• **WORK TASK**
Below are records; work out how many of their lines contain the word "will" and reply with the number only.

● ● ●

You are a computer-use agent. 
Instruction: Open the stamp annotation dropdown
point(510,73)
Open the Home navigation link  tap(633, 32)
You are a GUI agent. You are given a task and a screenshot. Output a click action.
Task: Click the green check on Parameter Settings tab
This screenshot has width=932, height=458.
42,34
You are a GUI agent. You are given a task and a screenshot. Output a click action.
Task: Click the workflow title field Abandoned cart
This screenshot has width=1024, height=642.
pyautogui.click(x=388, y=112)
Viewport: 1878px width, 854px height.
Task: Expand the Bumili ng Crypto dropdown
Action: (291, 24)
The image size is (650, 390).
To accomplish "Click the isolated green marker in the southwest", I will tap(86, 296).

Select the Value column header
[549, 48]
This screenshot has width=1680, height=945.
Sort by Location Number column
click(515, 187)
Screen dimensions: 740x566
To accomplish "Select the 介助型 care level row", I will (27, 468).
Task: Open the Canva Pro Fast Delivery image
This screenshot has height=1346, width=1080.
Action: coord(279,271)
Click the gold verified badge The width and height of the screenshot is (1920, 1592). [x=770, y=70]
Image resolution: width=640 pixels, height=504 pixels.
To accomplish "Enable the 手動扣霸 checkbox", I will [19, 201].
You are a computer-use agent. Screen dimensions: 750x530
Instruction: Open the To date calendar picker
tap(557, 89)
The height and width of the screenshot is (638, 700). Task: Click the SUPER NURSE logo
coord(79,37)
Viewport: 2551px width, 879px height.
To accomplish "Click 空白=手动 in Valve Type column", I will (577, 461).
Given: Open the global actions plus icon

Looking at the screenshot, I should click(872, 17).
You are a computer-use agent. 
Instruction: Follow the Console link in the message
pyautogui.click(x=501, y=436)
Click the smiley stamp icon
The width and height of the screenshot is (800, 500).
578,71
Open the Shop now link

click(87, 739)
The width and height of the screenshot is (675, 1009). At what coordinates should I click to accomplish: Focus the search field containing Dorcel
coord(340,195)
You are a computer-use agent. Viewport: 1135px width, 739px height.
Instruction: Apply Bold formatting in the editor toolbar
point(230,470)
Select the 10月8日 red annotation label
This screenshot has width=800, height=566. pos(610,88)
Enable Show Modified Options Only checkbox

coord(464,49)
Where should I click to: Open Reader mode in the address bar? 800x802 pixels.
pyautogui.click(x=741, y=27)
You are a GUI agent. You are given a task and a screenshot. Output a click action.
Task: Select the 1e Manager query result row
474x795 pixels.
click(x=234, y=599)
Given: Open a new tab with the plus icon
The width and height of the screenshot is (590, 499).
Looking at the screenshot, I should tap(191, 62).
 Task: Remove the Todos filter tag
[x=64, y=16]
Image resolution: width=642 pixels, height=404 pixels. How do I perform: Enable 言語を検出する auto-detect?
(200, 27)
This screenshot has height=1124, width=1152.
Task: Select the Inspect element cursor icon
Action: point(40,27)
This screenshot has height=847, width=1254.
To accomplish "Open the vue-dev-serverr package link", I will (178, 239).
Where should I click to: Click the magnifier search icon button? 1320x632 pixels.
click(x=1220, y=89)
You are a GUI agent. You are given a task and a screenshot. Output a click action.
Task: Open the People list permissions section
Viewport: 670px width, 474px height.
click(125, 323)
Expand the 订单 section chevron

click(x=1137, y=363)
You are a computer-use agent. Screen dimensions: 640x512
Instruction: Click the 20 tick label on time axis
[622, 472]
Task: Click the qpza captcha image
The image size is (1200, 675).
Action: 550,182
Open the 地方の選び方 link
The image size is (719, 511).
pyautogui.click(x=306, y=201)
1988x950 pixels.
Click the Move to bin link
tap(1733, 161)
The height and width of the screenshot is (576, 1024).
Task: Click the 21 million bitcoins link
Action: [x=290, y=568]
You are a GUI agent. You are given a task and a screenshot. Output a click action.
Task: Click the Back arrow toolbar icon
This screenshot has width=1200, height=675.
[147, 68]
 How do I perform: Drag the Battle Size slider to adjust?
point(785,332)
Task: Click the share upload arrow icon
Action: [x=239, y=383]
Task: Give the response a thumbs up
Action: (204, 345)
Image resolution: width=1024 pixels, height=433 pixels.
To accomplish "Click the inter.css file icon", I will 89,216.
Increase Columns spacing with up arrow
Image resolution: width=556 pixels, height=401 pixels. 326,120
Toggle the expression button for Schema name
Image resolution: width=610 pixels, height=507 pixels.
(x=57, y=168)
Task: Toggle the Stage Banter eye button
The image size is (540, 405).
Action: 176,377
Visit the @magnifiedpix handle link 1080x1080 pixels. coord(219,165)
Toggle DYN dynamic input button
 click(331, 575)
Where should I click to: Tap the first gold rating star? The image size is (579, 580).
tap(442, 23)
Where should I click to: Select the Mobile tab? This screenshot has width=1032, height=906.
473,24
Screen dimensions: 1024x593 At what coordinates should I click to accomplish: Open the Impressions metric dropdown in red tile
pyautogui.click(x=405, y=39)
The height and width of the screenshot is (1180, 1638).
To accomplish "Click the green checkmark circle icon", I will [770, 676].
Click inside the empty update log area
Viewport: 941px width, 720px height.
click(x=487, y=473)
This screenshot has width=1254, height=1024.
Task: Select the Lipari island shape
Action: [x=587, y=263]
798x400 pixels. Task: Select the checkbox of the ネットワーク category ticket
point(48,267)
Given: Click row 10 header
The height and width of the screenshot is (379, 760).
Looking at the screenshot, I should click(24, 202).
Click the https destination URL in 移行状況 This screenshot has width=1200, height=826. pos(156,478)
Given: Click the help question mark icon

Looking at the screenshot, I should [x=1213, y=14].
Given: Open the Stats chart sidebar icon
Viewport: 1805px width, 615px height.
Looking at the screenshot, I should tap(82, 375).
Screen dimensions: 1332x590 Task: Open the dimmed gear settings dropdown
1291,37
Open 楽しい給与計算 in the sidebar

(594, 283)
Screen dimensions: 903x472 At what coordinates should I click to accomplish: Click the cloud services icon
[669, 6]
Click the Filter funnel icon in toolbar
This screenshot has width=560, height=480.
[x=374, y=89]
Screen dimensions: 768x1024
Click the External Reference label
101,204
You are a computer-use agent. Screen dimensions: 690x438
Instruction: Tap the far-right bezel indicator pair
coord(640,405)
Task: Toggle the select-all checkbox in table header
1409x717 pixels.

● ● ●

• **WORKED SOLUTION**
7